Talking of dreams, one cannot but consider them with a certain respect. They are such very powerful "factors," as the useful penny-a-liner would say, in the world's history. We affect to despise them; and yet how large a portion of the community are at this moment getting their daily bread-and-butter out of nothing more substantial than the "airy fabric" of a vision, which in this particular instance has proved solid enough to establish itself as one of the foundations of European civilisation.

"The angel of the Lord appeared unto Joseph in a dream."

It is all there. That dream of the good Joseph was the strange nutshell in which lay the germ of all the multitudinous Churches, Popes, Cardinals, Archbishops, bishops, confessors, priests, parsons, and last (not least), curates. One wonders (when one is a doomed and damned "masquer" like myself) what would have happened if Joseph had dreamed a different dream? or, as might have chanced, if he had slept so profoundly as not to have dreamed at all? We should have perhaps been under the sway of Mahomet (another dream), or Buddha (another dream); for certain it is we cannot do without dreams at any period of our lives, from the celebrated "deep sleep" of Adam, when he dreamt he lost a rib to gain a wife, down to the "hypnotic-trance" schools of to-day, where we are gravely informed we can be taught how to murder each other "by suggestion." The most abandoned of us has an Idea—or an Ideal—of something better (or worse) than ourselves, according to whether our daily potations be crushed out of burgundy grape, or made of mere vulgar gin-and-water. Even Hodge, growing stertorous and sleepy over his poisoned beer and Daily Telegraph at his favourite "public," takes his turn at castle-building, and drowsily muses on a coming time of Universal Uproar, which till it comes is proudly called Socialism, when the "sanguinary" aristocrat will be laid low in the levelling mire, and he, plain Hodge, will be proved a more valuable human unit than any educated ruler of any realm. Alas for thee, good Hodge, that thou should'st boozily indulge in such romantic flights of fancy! Thou, who in uninstructed thirsty haste dost rush to vote for him who most generously plies thee with beer, what would'st thou do without the aristocrat or rich man thou would'st fain trample upon? Who would employ thee, simple Hodge? Another Hodge like thyself? Grant this, and lo! Hodge Number Two, by possessing the means, the will and the power to make thee work for him, tacitly becomes thy master and superior. Wherefore the Equality thou clamourest after, is wholly at an end if thou, Hodge Number One, dost hire thyself out as labourer or servant to Hodge Number Two!
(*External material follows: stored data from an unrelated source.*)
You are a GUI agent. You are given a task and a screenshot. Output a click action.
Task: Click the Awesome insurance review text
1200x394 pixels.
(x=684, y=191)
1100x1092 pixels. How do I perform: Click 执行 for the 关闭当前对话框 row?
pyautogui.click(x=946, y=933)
This is a plain statement, made plainly, without Gladstonian periods of eloquence; think it over, friend Hodge, when thou art alone, sans beer and cheap news-sheet to obfuscate thy simple intelligence.
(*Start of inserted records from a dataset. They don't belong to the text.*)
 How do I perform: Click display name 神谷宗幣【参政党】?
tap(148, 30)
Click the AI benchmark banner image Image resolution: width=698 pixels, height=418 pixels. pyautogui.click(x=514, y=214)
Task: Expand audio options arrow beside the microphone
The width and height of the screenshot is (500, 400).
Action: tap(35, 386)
Nevertheless, it would be cruel to deprive even Hodge of an idea, provided the idea be good for him. For ideas are the only unalterable suggestions of the eternal; their forms change, but themselves are ever the same. One Idea, running through history, built Baal-bec, the Pyramids, the temples of India, the Duomo of Milan, and in our own poor day of brag, the hideous Eiffel tower. The idea has always been the same; to compass great height and vastness of some kind, and Eiffel has only dragged down to the level of his merely mechanical intelligence Nimrod's fantastic notion of the Tower of Babel. Nimrod had a belief that he could reach Heaven. M. Eiffel was convinced he could advertise himself. Voilà la difference! That "difference" is the great gulf between ancient art and modern. In the past they went star-gazing and tried to climb—in the present, we stay where we are, look after ourselves, and put up an advertisement. Thus has the form of the idea changed from the likeness of a god into a painted clown—yet, fundamentally, it is still the same idea. And, reduced to its primeval element, its first dim, nebulous hint, an idea is nothing but a dream.